The term open source describes practices in production and development that promote access to the end product’s source materials. Some consider open source a philosophy, others consider it a pragmatic methodology. Before the term open source became widely adopted, developers and producers used a variety of phrases to describe the concept; open source gained hold with the rise of the Internet, and the attendant need for massive retooling of the computing source code. Opening the source code enabled a self-enhancing diversity of production models, communication paths, and interactive communities. Subsequently, the new phrase “open-source software” was born to describe the environment that the new copyright, licensing, domain, and consumer issues created.
Source

Several tools that are open sourced today and supported by big companies started like a child’s play; something no one but the developer and his few colleagues with their undying zeal believed it would see the light of the day.

These tools end up solving so many problems we either have failed to see or refused to confront and then become every developer’s companion.

Task as common as web design can now be accomplished from scratch to deployment with almost no input from the developer as it were, many more scenarios are there to confirm the far reaching advantages of open sourcing.

Here are few open sourced projects.

PythonKodos Python Regular Expression DebuggerSWIGOpenSSLIPFilterXfireFiilzipZipGenius,

StuffIt ExpanderErlangPHPTclWavemakerBugzillaWinmergeXML User Interface,

Album ShaperGallery ProjectPhpGraphy

Other developers have decided to open source their projects first for the reasons of lack of key resources like fund and time. While these factors seem frivolous to admit in other fields, for an IT person, it is worth the admittance because at the end of the day, few minutes from different developers across the globe who share the ambition of the pioneer developer stand up to the task and have a wonderful job that would have naturally died of neglect and lack of fund.

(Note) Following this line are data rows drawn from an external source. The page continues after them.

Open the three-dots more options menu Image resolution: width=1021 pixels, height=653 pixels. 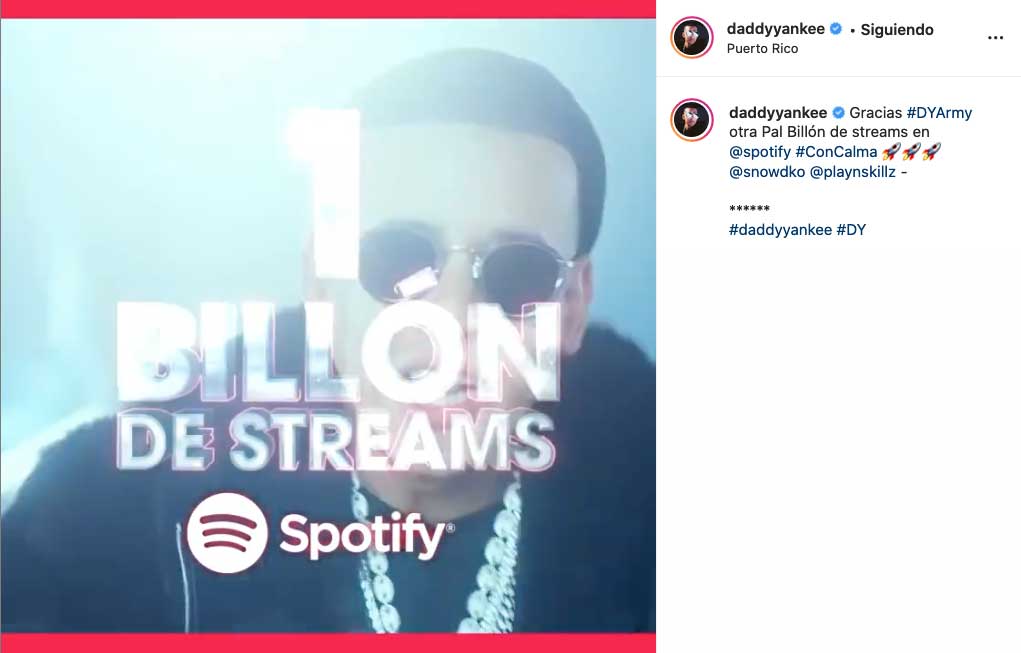995,38
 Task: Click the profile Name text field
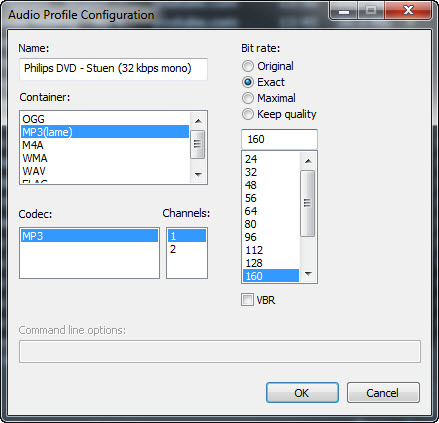113,69
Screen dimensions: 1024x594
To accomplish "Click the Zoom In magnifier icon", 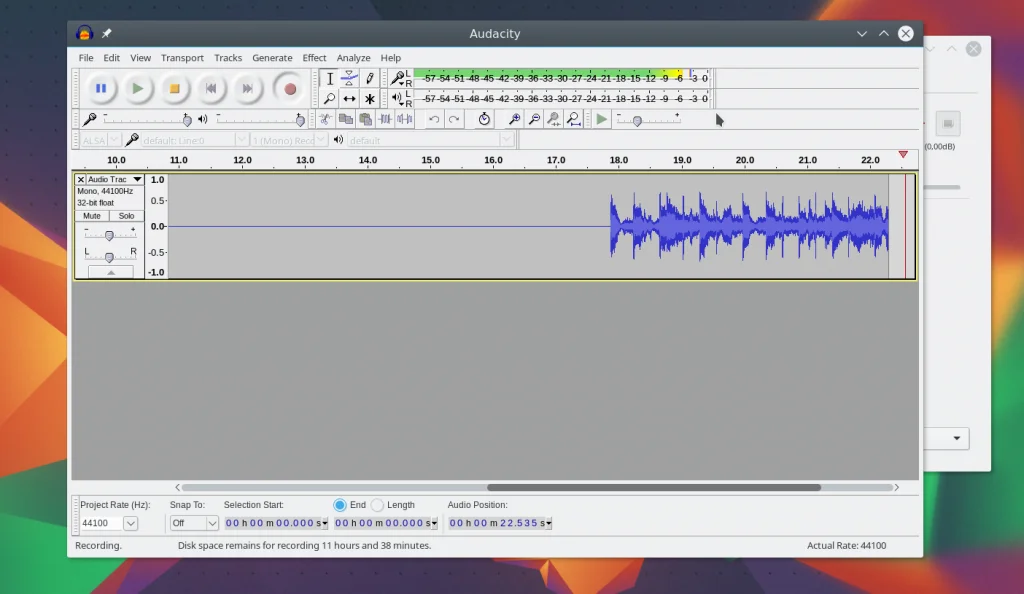I will coord(515,119).
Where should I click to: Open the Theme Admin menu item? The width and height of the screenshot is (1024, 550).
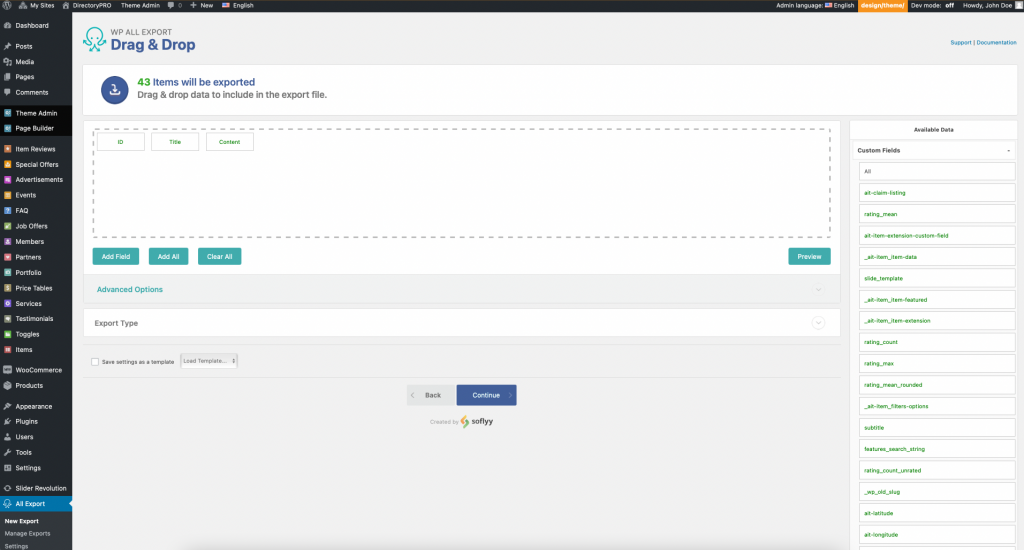coord(36,113)
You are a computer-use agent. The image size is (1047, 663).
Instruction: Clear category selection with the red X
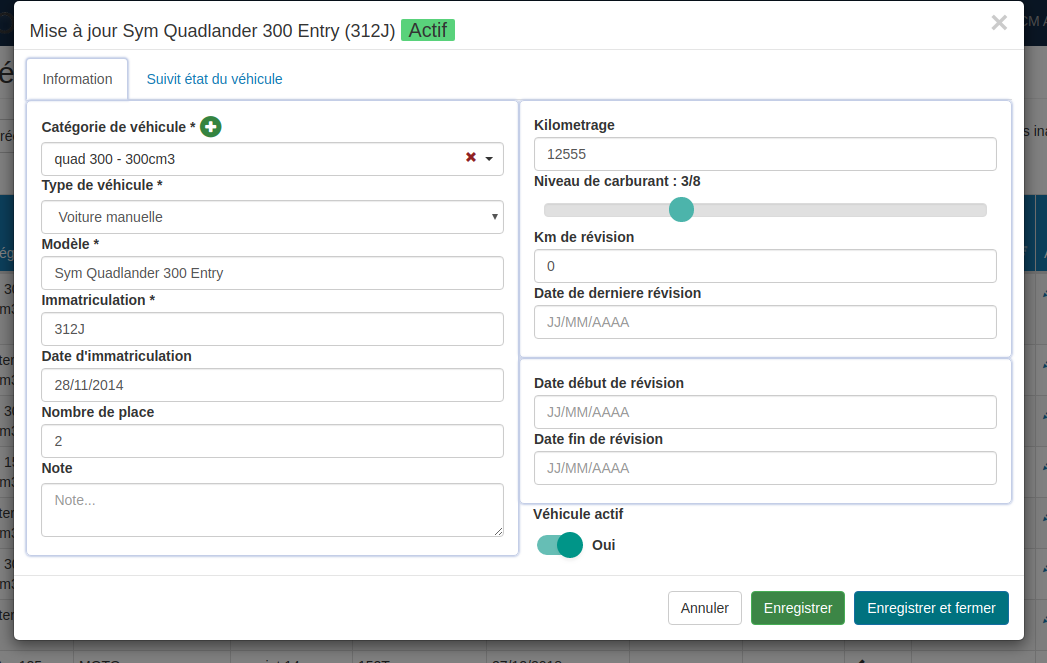pyautogui.click(x=470, y=158)
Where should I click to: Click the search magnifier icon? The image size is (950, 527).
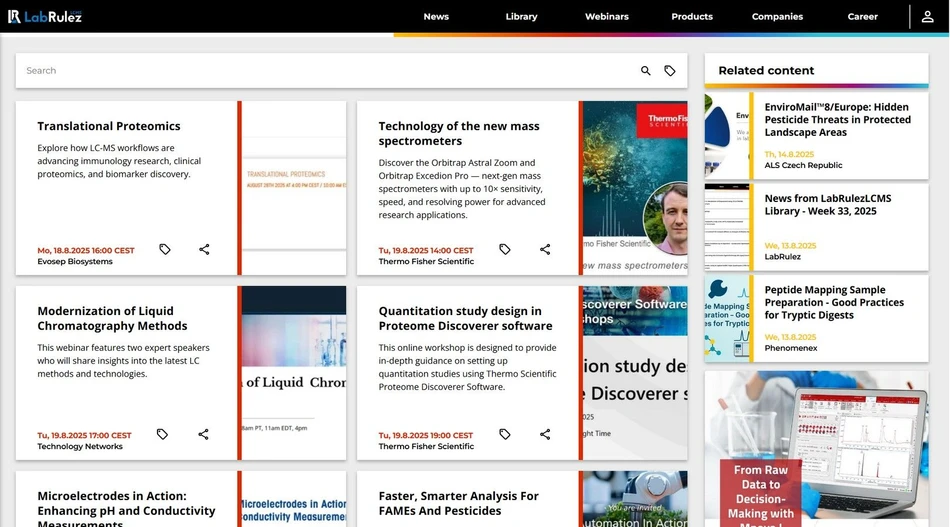[645, 71]
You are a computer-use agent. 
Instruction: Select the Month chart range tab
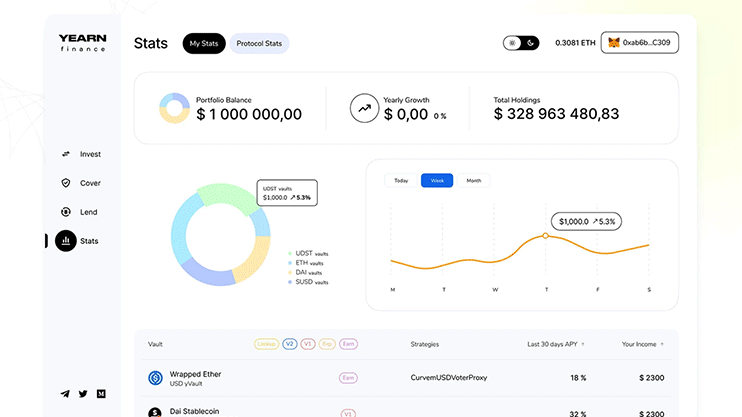(473, 181)
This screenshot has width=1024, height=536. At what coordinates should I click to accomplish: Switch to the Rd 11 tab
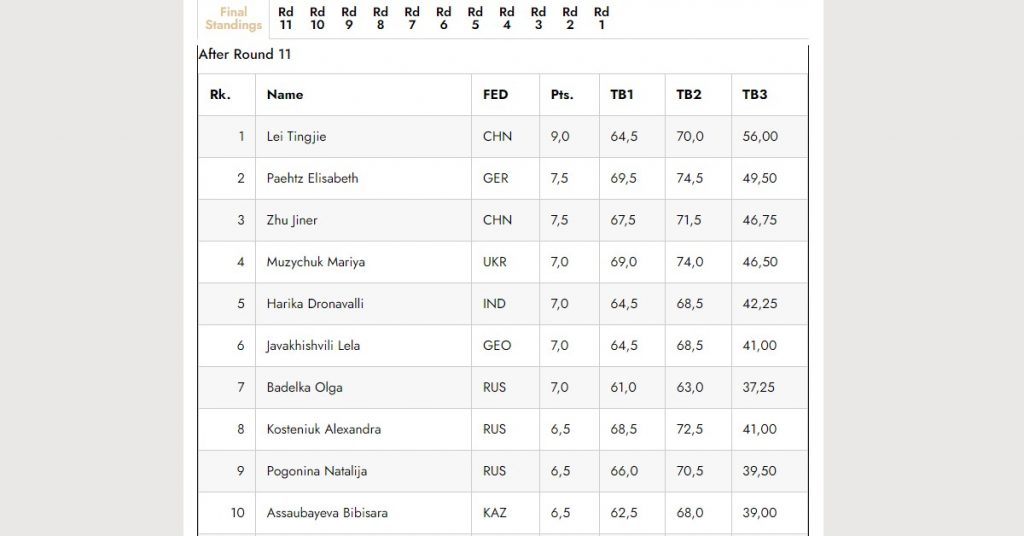(x=285, y=19)
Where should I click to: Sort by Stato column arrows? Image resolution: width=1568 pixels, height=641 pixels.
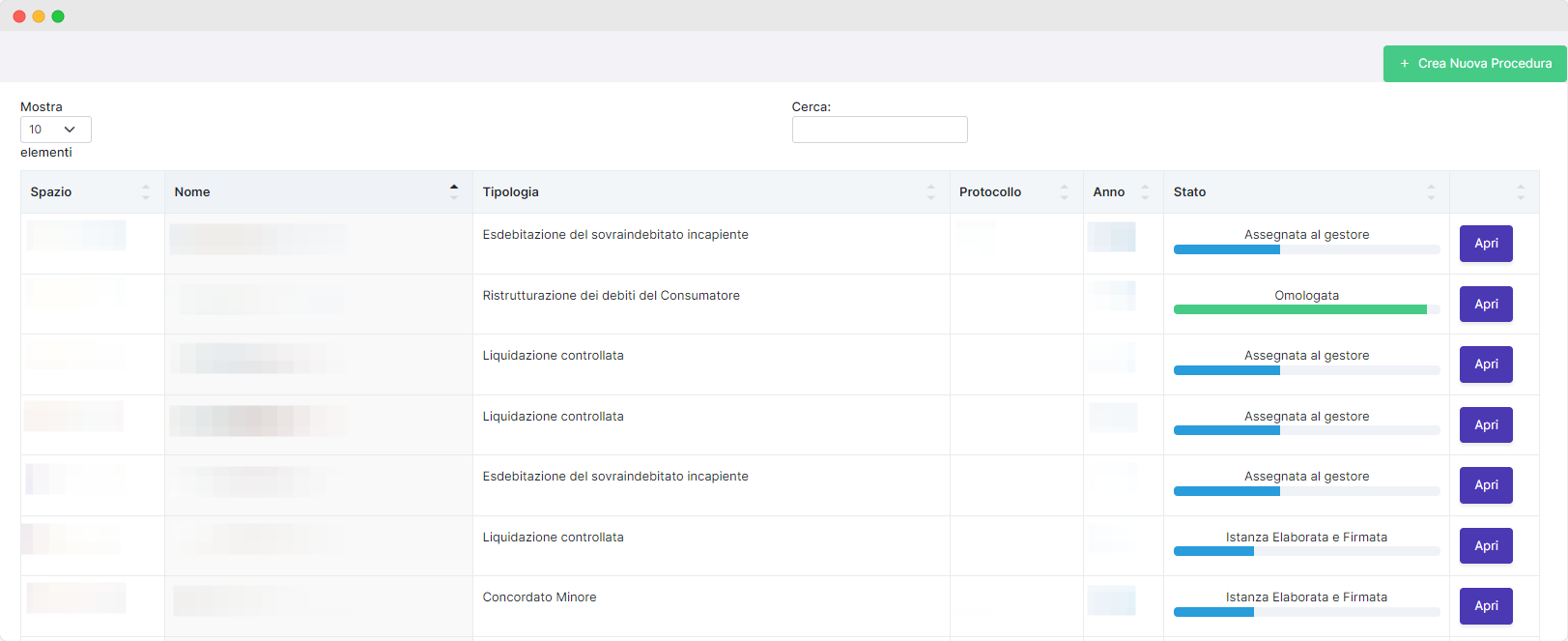[x=1431, y=192]
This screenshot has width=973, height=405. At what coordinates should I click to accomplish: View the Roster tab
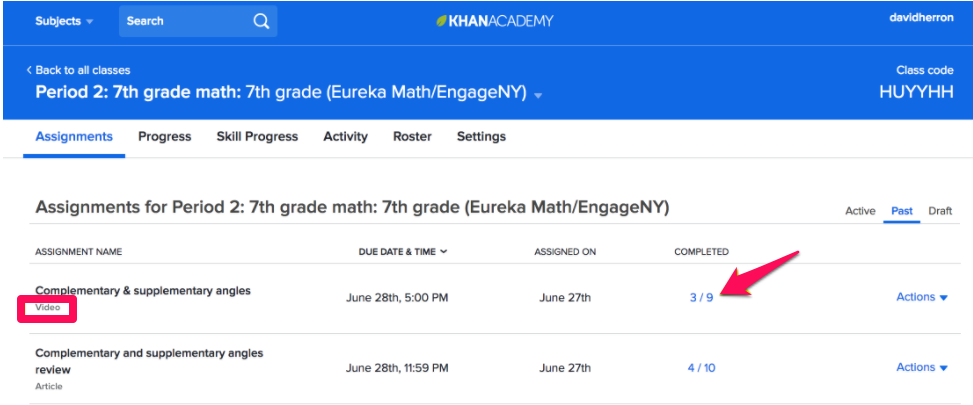(412, 137)
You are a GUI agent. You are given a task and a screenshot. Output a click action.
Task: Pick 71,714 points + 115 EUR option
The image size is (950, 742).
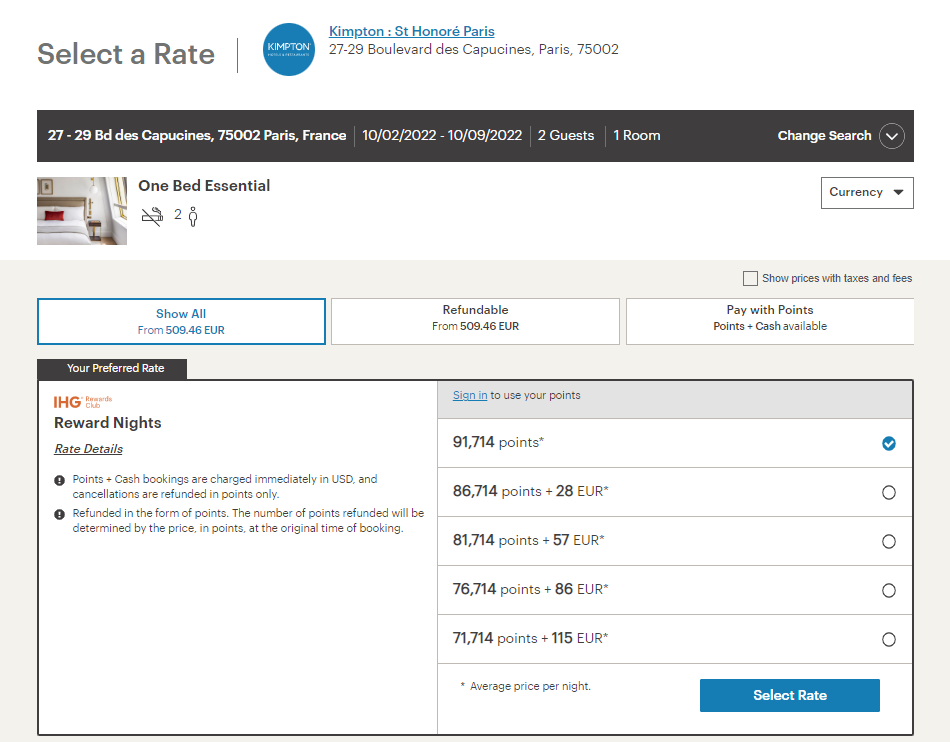(x=888, y=639)
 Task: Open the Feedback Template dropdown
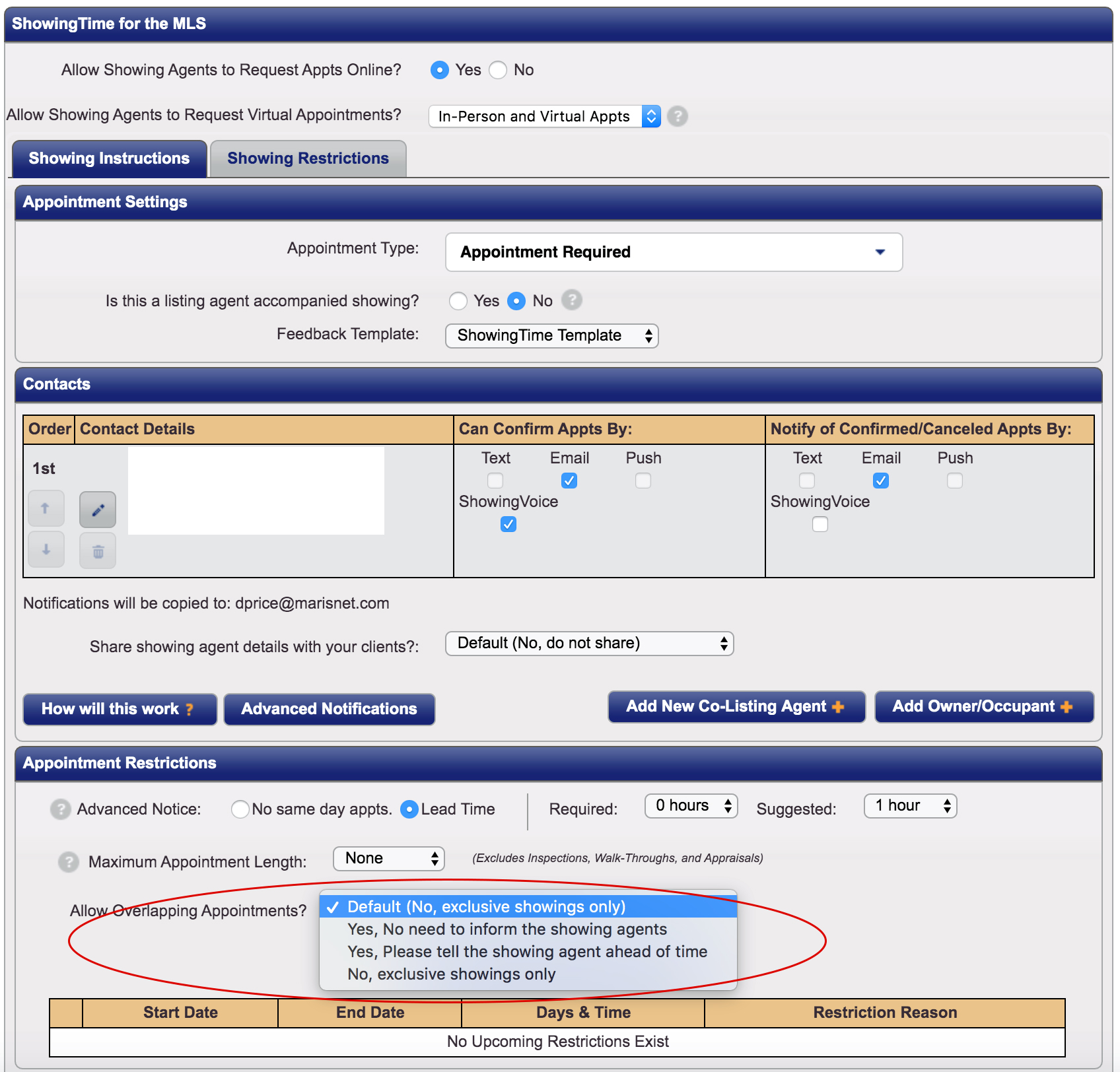(552, 335)
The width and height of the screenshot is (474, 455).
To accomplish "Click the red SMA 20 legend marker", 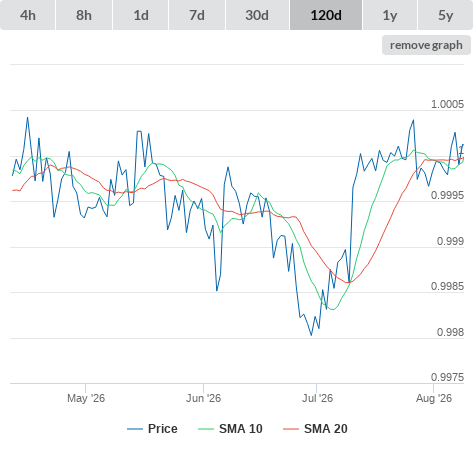I will click(291, 429).
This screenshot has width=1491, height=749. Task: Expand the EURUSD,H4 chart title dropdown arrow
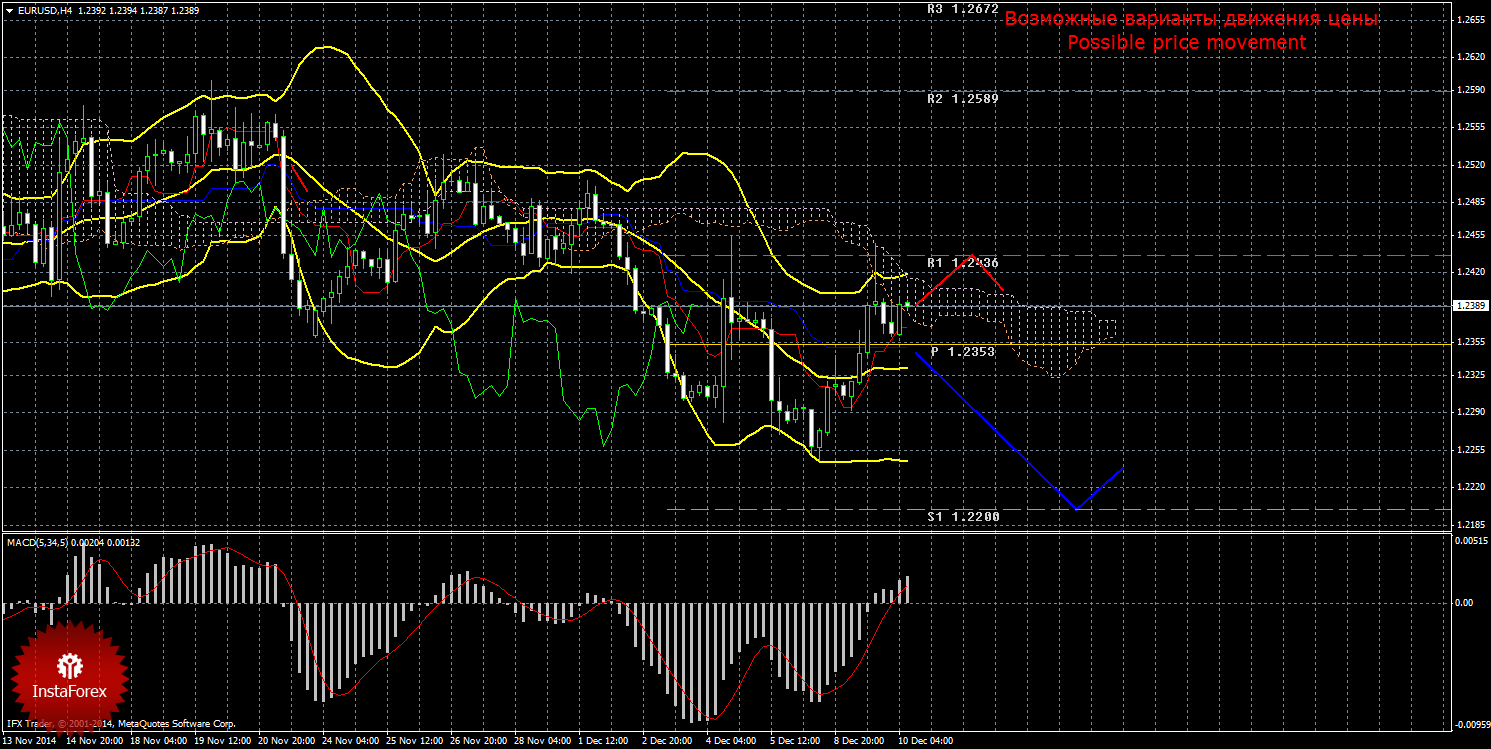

The open source concept has also in some ways helped big corporations support the profession by a way of funding useful apps and keeping such projects alive.

From the human point of view which is also my opinion, open source as an art has helped improve our relationship with one another beyond the walls of racism and boundary of travels. A German based developer might have his source code forked, and modified by an African, vice versa. We all at the end of the day work as a community irrespective of our location, colour, height or financial status. It also preaches the principle of collective responsibility and collective victories; this story is well understood if you read the acknowledgement pages of books on open source. You see situations where the pioneer developer almost goes home with no laurels as he has given all accolades to support developers whom ironically he hasn’t met before.

My take on this is that we all have a duty to give back to where we take from and also to understand that rewards lie mostly in giving than in taking.

We are the latest brides as IT professionals and we should take advantage to prove to the world that things can be done better as a community with emphasis on collective efforts and collective victory. It necessarily doesn’t have to start with you; identify an ongoing project that falls within your area of interest or strength and lend a hand.

The world, and not only our community as developers, would be a better place if we can approach our tasks from the open source point of view.